The coup is over, but Putin is in trouble

The Atlantic

The Wagner Group’s chief may have lost spectacularly, but Russia’s president, Vladimor Putin, suffered a huge political blow.

A short recap of the past 24 hours in Russia reads like the backstory for a fanciful episode of Madam Secretary or The West Wing. Yevgeny Prigozhin, the brutal convicted criminal who leads the Wagner mercenary group, declared war on the Russian Ministry of Defense and marched into the city of Rostov-on-Don. He then headed north for Moscow, carrying his demand for the ousting of Minister of Defense Sergei Shoigu and Chief of the General Staff Valery Gerasimov. The city went on alert.

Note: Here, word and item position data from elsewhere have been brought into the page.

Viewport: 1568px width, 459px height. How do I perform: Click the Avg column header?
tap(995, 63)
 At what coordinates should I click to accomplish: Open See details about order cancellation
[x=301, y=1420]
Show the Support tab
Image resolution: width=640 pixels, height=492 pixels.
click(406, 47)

Prigozhin and his men came within 125 miles of the capital—that is, closer to Moscow than Philadelphia is to Washington, D.C. He then said that a deal had been struck and that Wagner’s forces were turning around to avoid bloodshed. Apparently, however, the blood Prigozhin saved from being shed was his own. If the “deal” announced by the Kremlin spokesperson Dmitry Peskov accurately reflects the outcome of this whole bizarre episode, Prigozhin has in the space of a day gone from being a powerful warlord to a man living on borrowed time in a foreign country, waiting for Russian President Vladimir Putin’s inevitable retribution.

According to Peskov, Russia is dropping all charges against Prigozhin, who must now go into exile in Belarus. Wagner fighters who did not take part in the rebellion will be given amnesty, and then they will sign contracts that will bring them under the control of Shoigu’s Ministry of Defense. I suggested yesterday that Shoigu’s attempt to seize Wagner’s men and dissolve the force might be one of the reasons Prigozhin went on the march. This outcome is a defeat of the first order for Prigozhin, who has now lost everything except his life.

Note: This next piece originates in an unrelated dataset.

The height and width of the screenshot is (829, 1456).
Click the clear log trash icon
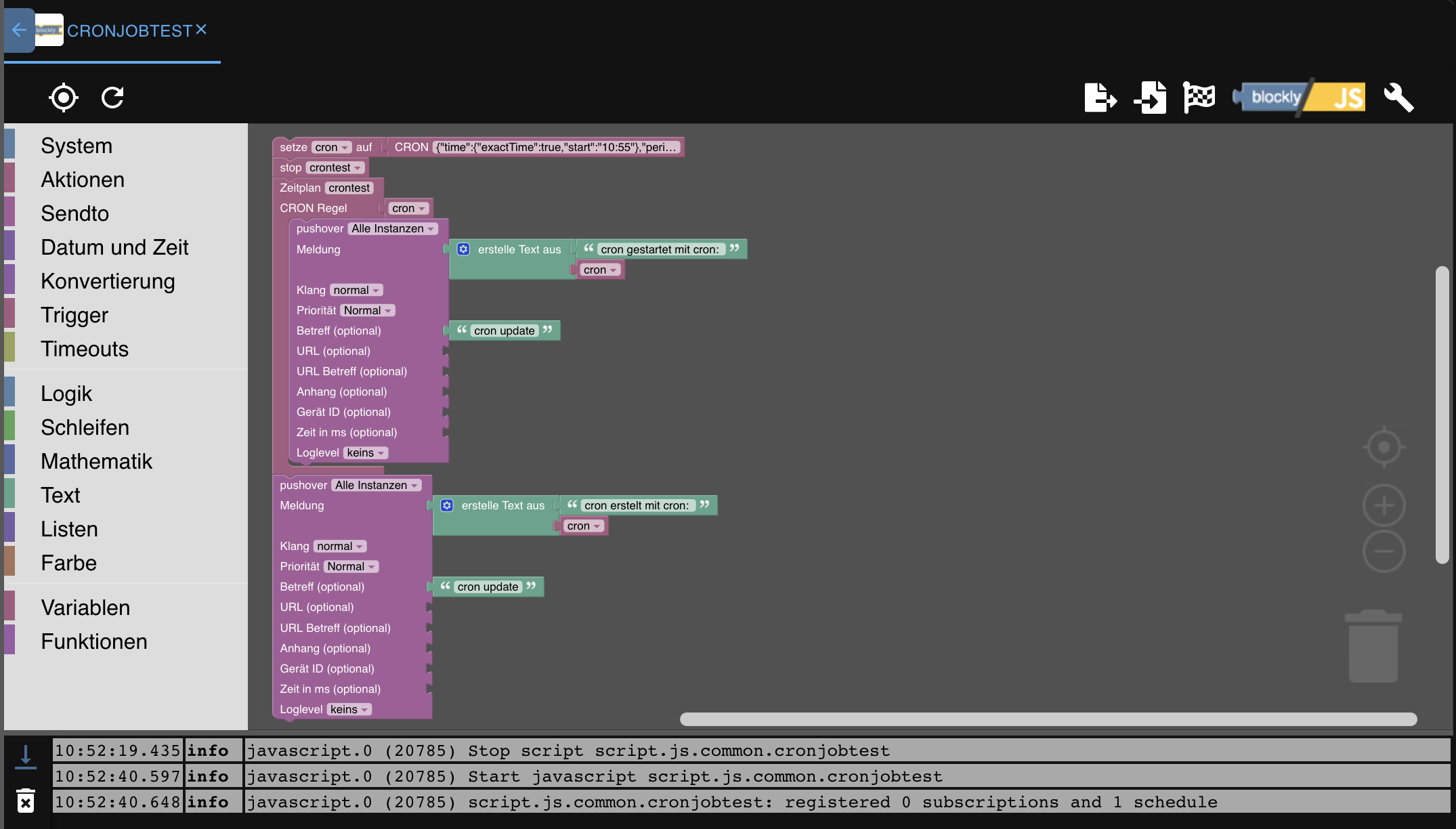(x=26, y=801)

We can at this point only speculate about why Prigozhin undertook this putsch, and why it all failed so quickly. One possibility is that Prigozhin had allies in Moscow who promised to support him, and somehow that support fell through: Perhaps his friends in the Kremlin got cold feet, or were less numerous than Prigozhin realized, or never existed at all. Prigozhin, after all, is not exactly a military genius or a diplomat; he’s a violent, arrogant, emotional man who may well have embarked on this scheme huffing from a vat of his own overconfidence.

Nonetheless, this bizarre episode is not a win for Putin. The Russian dictator has been visibly wounded, and he will now bear the permanent scar of political vulnerability. Instead of looking like a decisive autocrat (or even just a mob boss in command of his crew), Putin left Moscow after issuing a short video in which he was visibly angry and off his usual self-assured game. Putin reportedly worries a great deal about being assassinated, and so perhaps he wanted to hunker down until he had more clarity about who might be in league with Prigozhin. But whatever the reason, he vowed to deal with Prigozhin decisively and then blew town, probably to his retreat at Valdai, in a move that looked weak and disorganized.

Bringing in President Alexander Lukashenko as a broker at first seemed an odd choice on Putin’s part, but it makes a bit more sense in light of the supposed deal. The Belarusian autocrat could personally vouch for Prigozhin’s safe passage; Lukashenko has no connections in Moscow that are more important than Putin; he does not live or work in the Kremlin and so he was a secure choice to carry out Putin’s terms; he owes Putin his continued rule and has no reason to betray him. Also, sending in Lukashenko was something of a power move: Putin is a former intelligence officer, and in that world, Prigozhin is merely a scummy convict. The two men were friendly before this, but they were not equals. It would have been a huge loss of face for the president of a great power to negotiate with his former chef in person.

Prigozhin gets to stay alive, at least for the moment, but his life as he knew it (and maybe in any sense) is over. Putin, however, is now politically weaker than ever. The once unchallengeable czar is no longer invincible. The master of the Kremlin had to make a deal with a convict—again, in Putin’s culture, among the lowest of the low—just to avert the shock and embarrassment of an armed march into the Russian capital while other Russians are fighting on the front lines in Ukraine.

Prigozhin drew blood and then walked away from a man who never, ever lets such a personal offense go unavenged. Putin, however, may have had no choice, which is yet another sign of his precarious situation. All of the options were terrifying: Ordering the Russian military to attack armed Russian men would have been a huge risk, especially because those men (and their hatred of the bureaucrats at the Defense Ministry) have at least some support among Russia’s officers and political elites. Killing Prigozhin outright was also a high-risk proposition; with their leader dead and the Russian military closing in, the Wagnerites might have decided to fight to the death.

This wound to Putin’s power goes deep, but how deep is difficult to gauge for now, especially because we do not know whether Shoigu or Gerasimov still have their jobs. And although the rebellion has taken Wagner off the field in Ukraine, Putin may still seek to cover this ignominious moment by escalating Russia’s brutality there. But two things appear certain. First, Putin has suffered a huge political blow, and he has survived by making deals both with Prigozhin and with his own colleagues in the Kremlin that are, by any definition, a humiliation. And second, Yevgeny Prigozhin has changed the Russian political environment surrounding Putin’s war in Ukraine.

Prigozhin’s rebellion and its effects will last beyond today, but how long he will live in Belarus—or stay alive in Belarus—to see how the rest of it plays out is unclear.